* BEGIN Records provided *

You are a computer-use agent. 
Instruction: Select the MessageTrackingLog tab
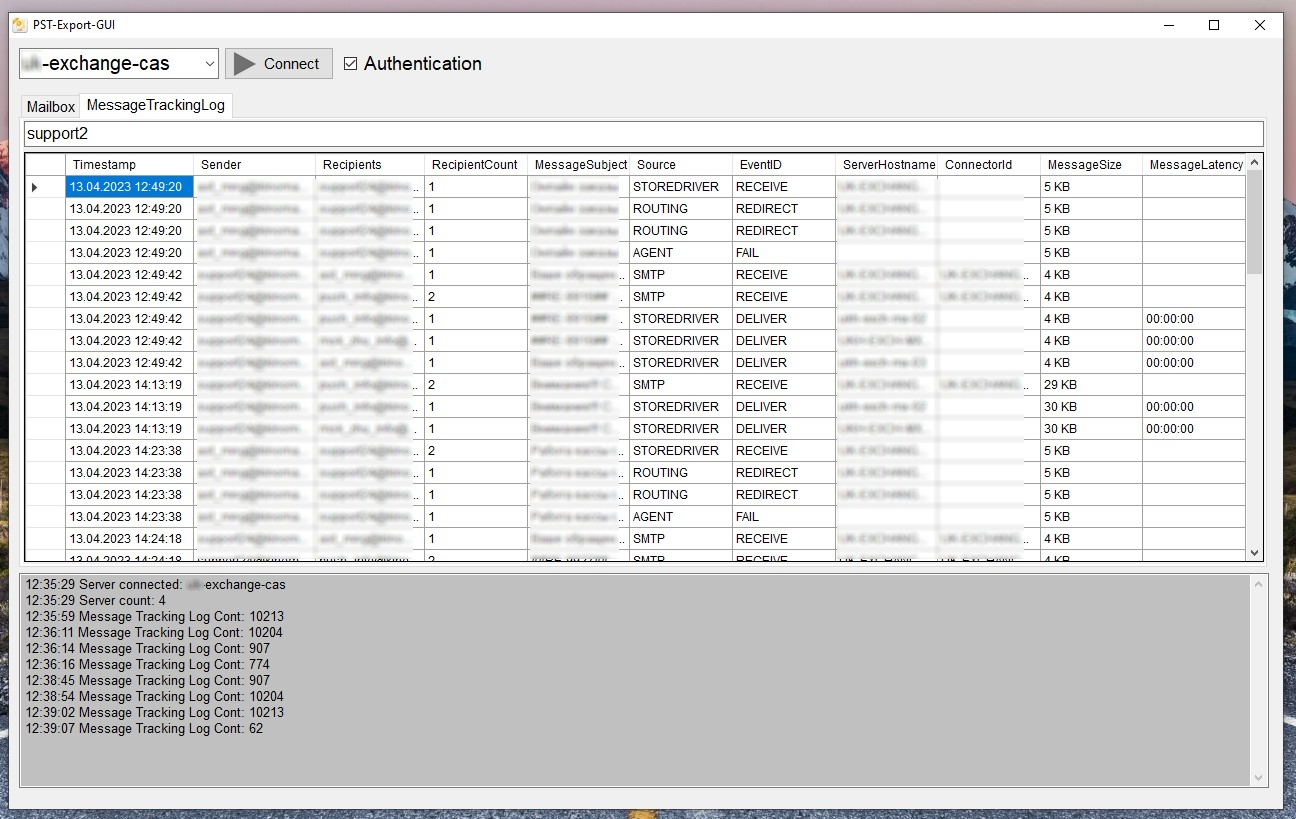156,105
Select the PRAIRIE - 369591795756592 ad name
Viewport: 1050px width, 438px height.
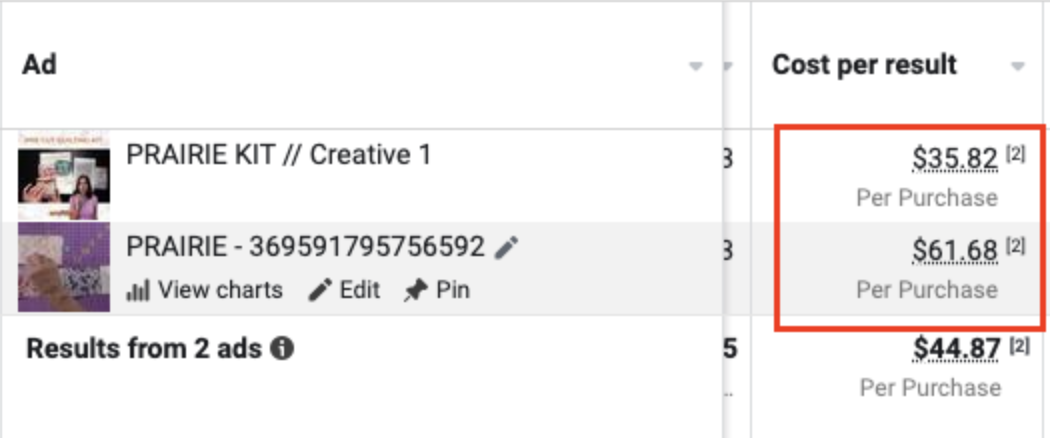click(x=305, y=247)
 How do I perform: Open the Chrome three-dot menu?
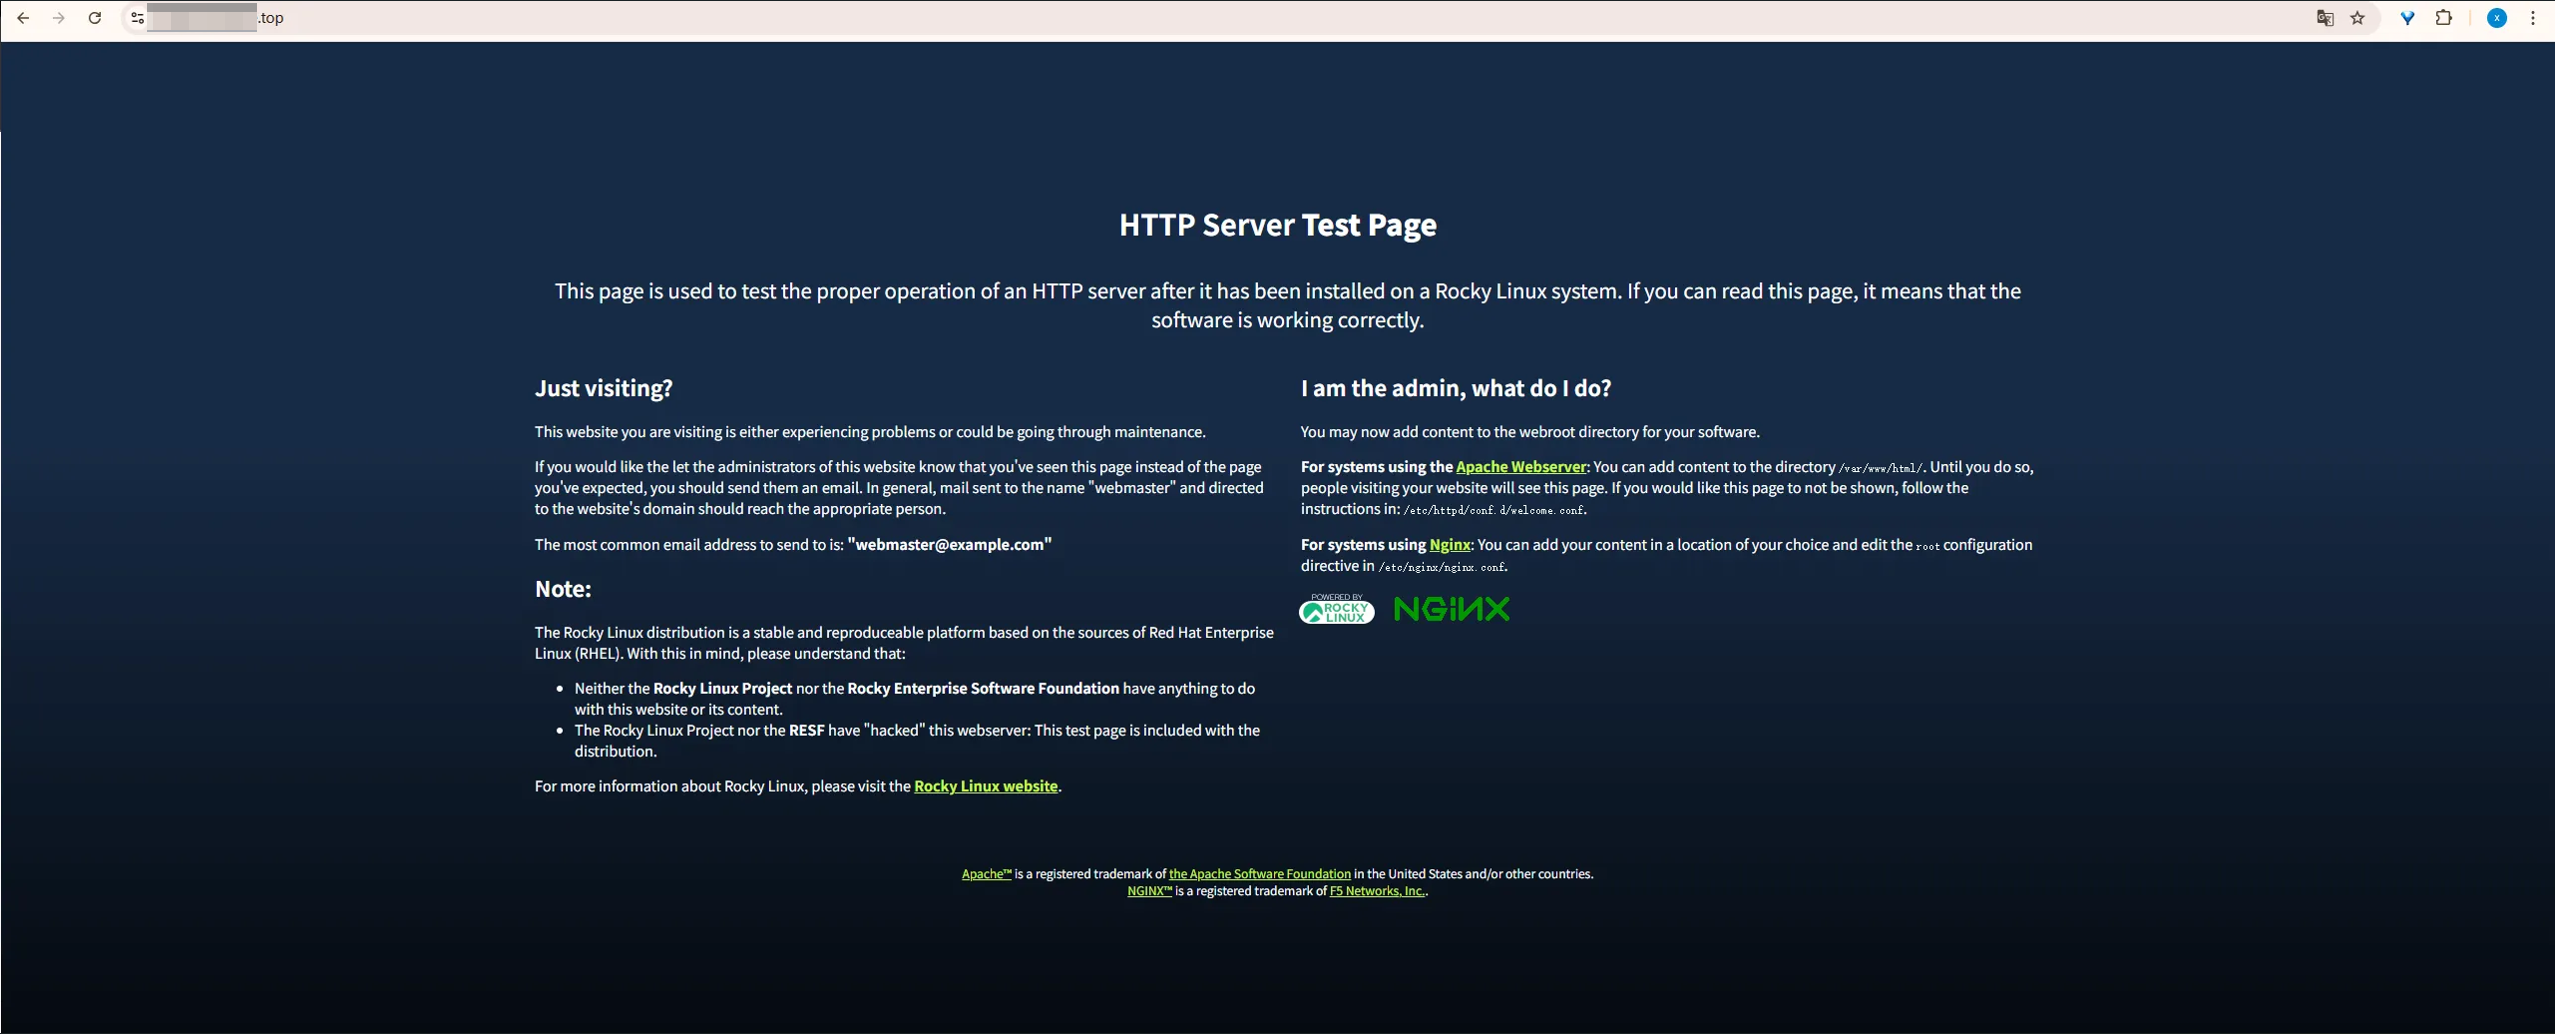pos(2533,18)
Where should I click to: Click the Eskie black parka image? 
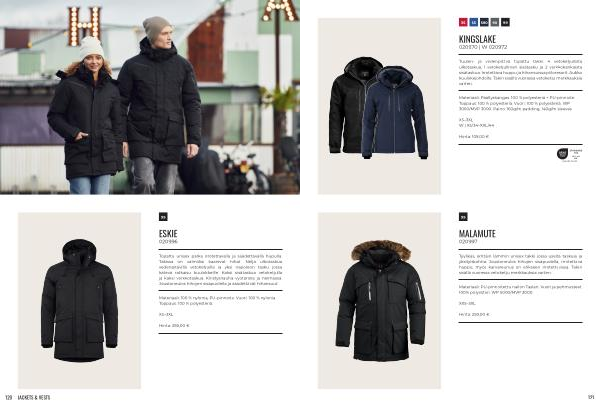click(x=79, y=301)
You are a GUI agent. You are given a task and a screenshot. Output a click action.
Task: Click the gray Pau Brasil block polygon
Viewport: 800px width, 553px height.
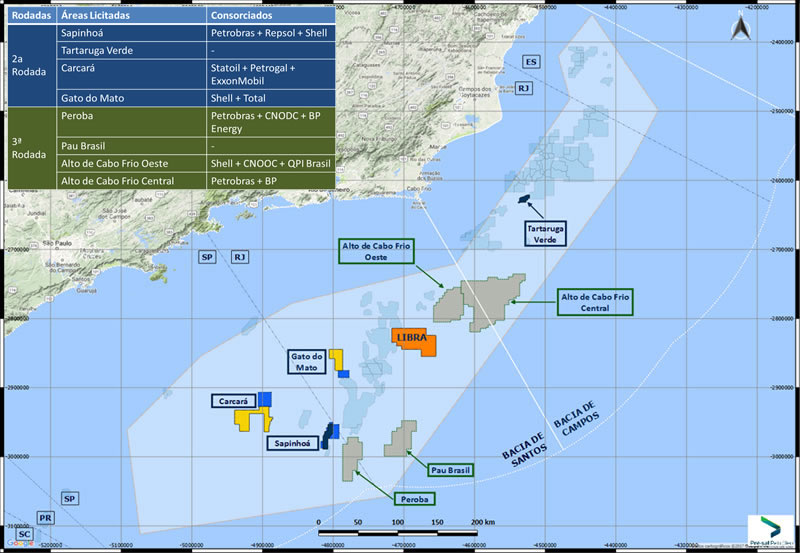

* END Records provided *

Put the rows into a JSON list of strings, one string per line, with blank lines omitted. Begin at the first row and stop after the line that contains "click(x=79, y=301)", and leave the pictures out of the answer.

Reply to the task –
[
  "You are a computer-use agent. ",
  "Instruction: Select the MessageTrackingLog tab",
  "156,105",
  "Select the PRAIRIE - 369591795756592 ad name",
  "Viewport: 1050px width, 438px height.",
  "click(x=305, y=247)",
  " How do I perform: Open the Chrome three-dot menu?",
  "pos(2533,18)",
  "Where should I click to: Click the Eskie black parka image? ",
  "click(x=79, y=301)"
]